Published on 18/05/2025

Coming back!

I think I am now at my second iteration of building my personal website, third if counting my first-ever homepage at Geocities back in 1999. It was den-dhanie.geocities.com; no trace of it can be found now. I wonder if I can still piece it together from my archived old files. Yeah, I have archived my files vigorously since 1995. Though some have been lost forever due to disk corruption, inadvertent deletion, and general neglect, at least some of them survived that 30-year journey.

My first serious attempt was in 2010, when I worked in sales. I remember using Joomla back then. I put my marketing materials, hobbies, and other interests there. I even put Google AdSense, which I clicked myself over and over again, only to find out that I got banned from AdSense! That website was danieladinugroho.net, and it was archived partially by the Internet Archive.

I moved on to another job, and I was quite busy going all over Indonesia to the point that I forgot my website. That website ended sometime in 2017, I think. The subscription has expired, and the payment was long overdue. I lost all the contents. The second attempt was in 2021, which is basically a half-hearted attempt to restore the 2010 website. I switched to WordPress, which I thought would be easier to manage. This, too, got neglected and almost forgotten. The subscription lapsed, and I lost the domain, danugroho.net.

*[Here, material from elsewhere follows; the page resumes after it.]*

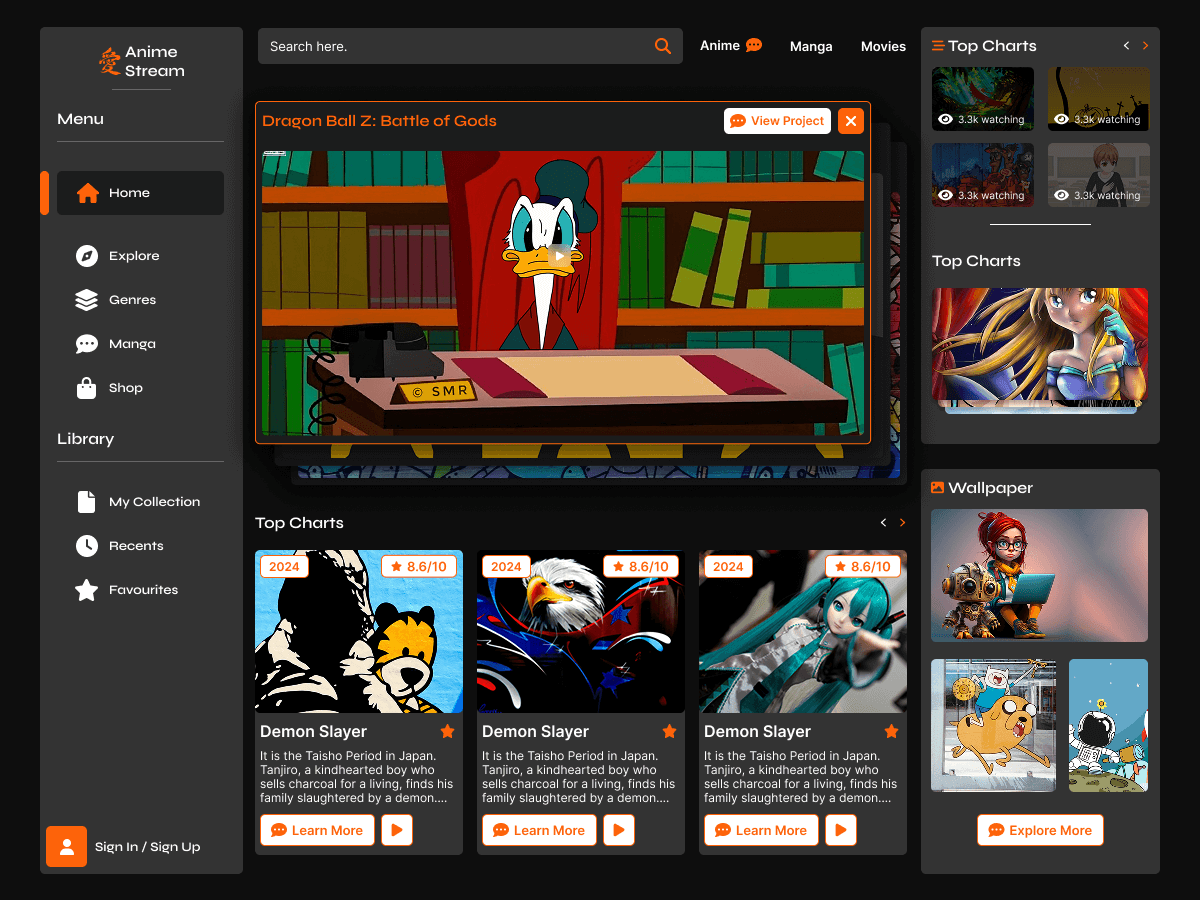This screenshot has width=1200, height=900.
Task: Click the Genres stack icon
Action: (86, 299)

Now, fast forward to 2025. I have this itch to build my digital presence in this sea of information, perhaps with the hope that what I created may survive and serve its purpose longer than I. Perhaps it may find its place within the model weights of an LLM, stored within the pattern of digital pathways of an all-knowing AI. Maybe. So, within a morning, I grabbed my domain name back, danugroho.net. I like it because it’s quite short, and still an abbreviation of my identity. Now, what CMS should I use, Joomla, WordPress, or something else? After a brief consultation with ChatGPT, I stumbled upon this supposedly simple system called Astro. Right, I’m jumping into it, and within a few hours, I produced a somewhat decent, basic website, built with Astro and served through Nginx. I like its simplicity.

If I look back through the Internet Archive, and check out my old websites, I feel that I’m regressing towards the bare minimum. My like the layout and style of my 2010 website so much, to be honest. My 2021 website is somewhat “meh”, and this current website, wow, this looks like just the barebones of HTML! Looks quite amateurish! I started thinking twice about my choice of Astro, to be honest. Anyway, I’ll just keep going for now.

Is a personal website still relevant nowadays? Yes. Is it still worth writing every article yourself, in spite of many other people writing their articles with the help of AI? Yes, why not? I will still spell-check my article and ensure that it’s still grammatically correct, but I will not use AI to write it. Let it be the real statue crafted by a sculptor’s hands rather than a perfect statue mass-produced through a CNC machine. One day, my hands will not be able to type this quickly enough, and one day my eyes can’t read the characters I typed through this small terminal, and one day I simply can’t be bothered to think about my website anymore. Before those days arrive, I’d better write all I can. Will my mind outlive my body? That would be fascinating, but let’s work with what’s real today.

From now on, I will scrape my archives, put together what’s worth posting, and continue creating new works.